▶ Problems to solve
#1 In the pension thread, what approximate total value does the husband's pension plan show?
#2 Copy the stretch of the pension thread from "My husband has" through "age of retirement." word for word.
#3 Put this sentence from the pension thread into Spanish: "The funds are locked there but he can choose the investments."

# What happens to Pension when you change jobs?



## showmethemoney45 (Feb 27, 2015)

My husband has a defined pension plan. It says total value is approximately 100k. He is 35 years old but doesn't want to stay in his current job forever-lets say 5 more years. What happens with his pension?


----------



## cashinstinct (Apr 4, 2009)

he can get the value transferred to a RRSP equivalent called LIRA. The funds are locked there but he can choose the investments.

he could choose to get a small pension when he gets to the age of retirement.


----------



## RBull (Jan 20, 2013)

^ Yes. Talk to the plan administer to find out if it is provincially or federally regulated which has some impact on the rules, mainly on withdrawals.


----------



## GreatLaker (Mar 23, 2014)

Another option not mentioned above is to transfer the pension proceeds to the new employer's plan. That is fairly common in public service plans and union plans that have similar benefits, but it is rare in private sector DB plans.

There is a good web page at the following link. It focuses mostly on locked-in plans but at the start it talks about all available options.
http://www.avrexmoney.com/retirement/locked-in-retirement-accounts-a-pension-road-map/

Another article here:
http://www.theglobeandmail.com/globe-investor/personal-finance/retirement-rrsps/what-to-do-with-your-pension-if-you-quit-your-job-early/article17142100/


----------



## dorian01 (Dec 29, 2014)

Personally, I would just switch it to a LIRA (Lock-in RRSP) when he leaves, that way you have far more control of what it's invested in etc. Do not leave it with the employer no matter what you do, who knows what will happen to that employer down the road.


----------



## MrMatt (Dec 21, 2011)

dorian01 said:


> Personally, I would just switch it to a LIRA (Lock-in RRSP) when he leaves, that way you have far more control of what it's invested in etc. Do not leave it with the employer no matter what you do, who knows what will happen to that employer down the road.


That's what I did, at some brokerages you'll get the lower fee rate if your total accounts meet a certain threshold.

▶ Data extract
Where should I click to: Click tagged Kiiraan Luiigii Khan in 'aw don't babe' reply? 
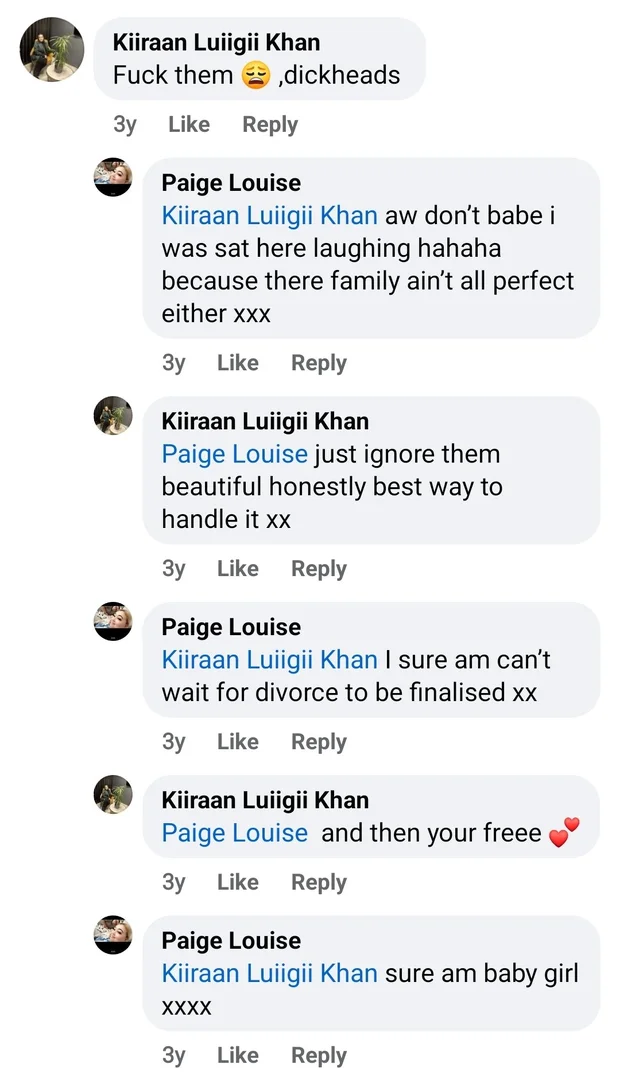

▶ Answers to the exercises
#1 About 100k.

#2
My husband has a defined pension plan. It says total value is approximately 100k. He is 35 years old but doesn't want to stay in his current job forever-lets say 5 more years. What happens with his pension?


----------



## cashinstinct (Apr 4, 2009)

he can get the value transferred to a RRSP equivalent called LIRA. The funds are locked there but he can choose the investments.

he could choose to get a small pension when he gets to the age of retirement.

#3 Los fondos quedan bloqueados allí, pero él puede elegir las inversiones.